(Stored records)
━━━━━━━━━━━━━━━━━━━━━━━━━━━━━━

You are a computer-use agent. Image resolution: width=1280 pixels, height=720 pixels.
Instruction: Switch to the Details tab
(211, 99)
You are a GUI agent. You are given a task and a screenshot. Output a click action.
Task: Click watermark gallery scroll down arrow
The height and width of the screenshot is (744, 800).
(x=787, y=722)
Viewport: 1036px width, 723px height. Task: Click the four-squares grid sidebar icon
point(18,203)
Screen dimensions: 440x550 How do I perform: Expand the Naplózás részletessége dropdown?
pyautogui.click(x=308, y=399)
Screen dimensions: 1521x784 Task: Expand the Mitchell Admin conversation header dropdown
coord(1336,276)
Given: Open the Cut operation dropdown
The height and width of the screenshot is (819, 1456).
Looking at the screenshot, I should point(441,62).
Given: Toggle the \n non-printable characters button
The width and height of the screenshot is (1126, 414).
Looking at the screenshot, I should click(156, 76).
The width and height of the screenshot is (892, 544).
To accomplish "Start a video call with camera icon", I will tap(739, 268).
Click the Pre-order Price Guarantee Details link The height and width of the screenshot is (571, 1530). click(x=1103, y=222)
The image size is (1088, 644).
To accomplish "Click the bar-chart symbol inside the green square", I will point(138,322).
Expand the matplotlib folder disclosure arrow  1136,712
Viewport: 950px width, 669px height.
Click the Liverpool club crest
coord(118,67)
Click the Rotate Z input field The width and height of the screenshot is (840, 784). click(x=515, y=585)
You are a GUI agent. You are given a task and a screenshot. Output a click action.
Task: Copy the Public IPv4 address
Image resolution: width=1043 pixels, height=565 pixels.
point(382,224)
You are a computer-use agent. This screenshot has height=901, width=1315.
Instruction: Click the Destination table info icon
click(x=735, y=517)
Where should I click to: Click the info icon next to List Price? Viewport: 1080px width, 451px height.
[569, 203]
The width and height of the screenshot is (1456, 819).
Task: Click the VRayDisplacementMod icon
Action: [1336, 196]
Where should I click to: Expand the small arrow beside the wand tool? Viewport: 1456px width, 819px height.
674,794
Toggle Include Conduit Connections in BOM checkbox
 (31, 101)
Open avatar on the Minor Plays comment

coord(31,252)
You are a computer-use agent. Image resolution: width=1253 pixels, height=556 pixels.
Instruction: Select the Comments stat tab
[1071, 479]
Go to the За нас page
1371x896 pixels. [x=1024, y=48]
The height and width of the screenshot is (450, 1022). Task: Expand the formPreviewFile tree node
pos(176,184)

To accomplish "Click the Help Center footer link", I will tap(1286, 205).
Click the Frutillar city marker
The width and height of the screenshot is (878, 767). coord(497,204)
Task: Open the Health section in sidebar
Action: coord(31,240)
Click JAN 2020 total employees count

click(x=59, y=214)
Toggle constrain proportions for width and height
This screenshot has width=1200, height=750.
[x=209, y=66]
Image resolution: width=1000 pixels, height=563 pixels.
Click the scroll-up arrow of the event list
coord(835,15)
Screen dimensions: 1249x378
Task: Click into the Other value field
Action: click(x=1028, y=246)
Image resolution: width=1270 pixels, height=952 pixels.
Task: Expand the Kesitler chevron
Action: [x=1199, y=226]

━━━━━━━━━━━━━━━━━━━━━━━━━━━━━━

Rewrite the listing above, swapping every "Instruction:" for "Goal:" and changing nothing else.

You are a computer-use agent. Image resolution: width=1280 pixels, height=720 pixels.
Goal: Switch to the Details tab
(211, 99)
You are a GUI agent. You are given a task and a screenshot. Output a click action.
Task: Click watermark gallery scroll down arrow
The height and width of the screenshot is (744, 800).
(x=787, y=722)
Viewport: 1036px width, 723px height. Task: Click the four-squares grid sidebar icon
point(18,203)
Screen dimensions: 440x550 How do I perform: Expand the Naplózás részletessége dropdown?
pyautogui.click(x=308, y=399)
Screen dimensions: 1521x784 Task: Expand the Mitchell Admin conversation header dropdown
coord(1336,276)
Given: Open the Cut operation dropdown
The height and width of the screenshot is (819, 1456).
Looking at the screenshot, I should point(441,62).
Given: Toggle the \n non-printable characters button
The width and height of the screenshot is (1126, 414).
Looking at the screenshot, I should click(156, 76).
The width and height of the screenshot is (892, 544).
To accomplish "Start a video call with camera icon", I will tap(739, 268).
Click the Pre-order Price Guarantee Details link The height and width of the screenshot is (571, 1530). click(x=1103, y=222)
The image size is (1088, 644).
To accomplish "Click the bar-chart symbol inside the green square", I will point(138,322).
Expand the matplotlib folder disclosure arrow  1136,712
Viewport: 950px width, 669px height.
Click the Liverpool club crest
coord(118,67)
Click the Rotate Z input field The width and height of the screenshot is (840, 784). click(x=515, y=585)
You are a GUI agent. You are given a task and a screenshot. Output a click action.
Task: Copy the Public IPv4 address
Image resolution: width=1043 pixels, height=565 pixels.
point(382,224)
You are a computer-use agent. This screenshot has height=901, width=1315.
Goal: Click the Destination table info icon
click(x=735, y=517)
Where should I click to: Click the info icon next to List Price? Viewport: 1080px width, 451px height.
[569, 203]
The width and height of the screenshot is (1456, 819).
Task: Click the VRayDisplacementMod icon
Action: [1336, 196]
Where should I click to: Expand the small arrow beside the wand tool? Viewport: 1456px width, 819px height.
674,794
Toggle Include Conduit Connections in BOM checkbox
 (31, 101)
Open avatar on the Minor Plays comment

coord(31,252)
You are a computer-use agent. Image resolution: width=1253 pixels, height=556 pixels.
Goal: Select the Comments stat tab
[1071, 479]
Go to the За нас page
1371x896 pixels. [x=1024, y=48]
The height and width of the screenshot is (450, 1022). Task: Expand the formPreviewFile tree node
pos(176,184)

To accomplish "Click the Help Center footer link", I will tap(1286, 205).
Click the Frutillar city marker
The width and height of the screenshot is (878, 767). coord(497,204)
Task: Open the Health section in sidebar
Action: coord(31,240)
Click JAN 2020 total employees count

click(x=59, y=214)
Toggle constrain proportions for width and height
This screenshot has width=1200, height=750.
[x=209, y=66]
Image resolution: width=1000 pixels, height=563 pixels.
Click the scroll-up arrow of the event list
coord(835,15)
Screen dimensions: 1249x378
Task: Click into the Other value field
Action: click(x=1028, y=246)
Image resolution: width=1270 pixels, height=952 pixels.
Task: Expand the Kesitler chevron
Action: [x=1199, y=226]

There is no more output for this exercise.